The Hayseeds is a 1933 Australian musical comedy from Beaumont Smith. It centres on the rural family, the Hayseeds, about whom Smith had previously made six silent films, starting with Our Friends, the Hayseeds (1917). He retired from directing in 1925 but decided to revive the series in the wake of the box office success of On Our Selection (1932). It was the first starring role in a movie for stage actor Cecil Kellaway.
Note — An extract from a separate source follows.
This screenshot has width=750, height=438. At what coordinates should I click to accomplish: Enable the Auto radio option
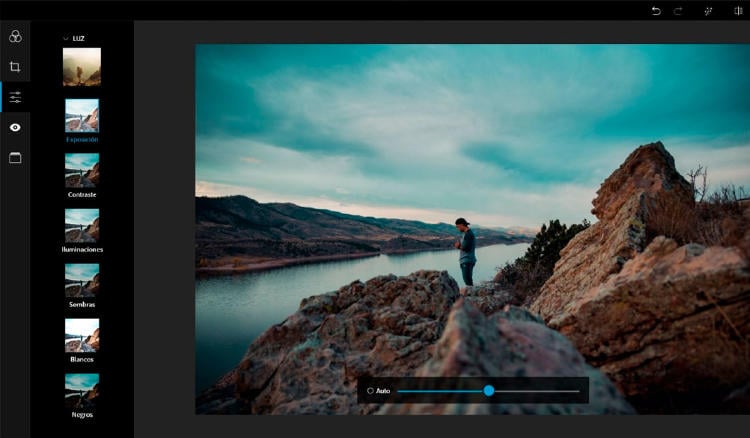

It was also known as The Hayseeds Come to Town.

Plot
Wealthy Mary Townleigh  gets lost in the bush and hurts her ankle, but is rescued and stays with the Hayseed family. She starts a romance with their neighbour, Englishman John Manners. When Joe Hayseed and his girlfriend Pansy Regan decide to get married, the Hayseeds and John visit Sydney to stay with the Townleighs. John is accused of being a fugitive of justice but is eventually proved innocent and he and Mary get married.

Cast
 Cecil Kellaway as Dad Hayseed
 Kenneth Brampton as Mr. Townleigh
 Arthur Clarke as John Manners
 Shirley Dale as Mary Townleigh
 Bryan Kellaway as Billy
 John Moore as Henry Westcott
 Tal Ordell as Joe Hayseed
 Vincent Pantin as Lord Mornington
 Molly Raynor as Pansy Ragen
 Phyllis Steadman as Polly
 Stan Tolhurst as Sam
 Katie Towers as Mum Hayseed
 the J.C. Williamson Chorus (singing hikers)
 the Richard White Girls
 Jimmy Coates and his Orchestra

Production
The movie was shot at Cinesound's studios in Rushcutter's Bay in August and September 1933, with location work near Pymble. Many of the cast, including Kellaway, John Moore and Shirley Dale, were appearing in the play Music in the Air during filming.

The movie was a semi musical with a number of songs and dance sequences. The latter were produced by Richard White, who ran a dance academy in Sydney.

Cecil Kellaway's son, Brian, made his film debut alongside his father.

Director
There is some debate as to the true director of the film. While some sources say that Beaumont Smith both scripted and directed the picture, Smith himself announced that Raymond Longford would direct the picture, and newspapers of the era also gave the credit to Longford.

Reception
Reviews for the film were mixed but it proved popular with audiences on release.

By the end of 1934 it was estimated to have earned £16,000 in Australia and an overall profit of £5,900.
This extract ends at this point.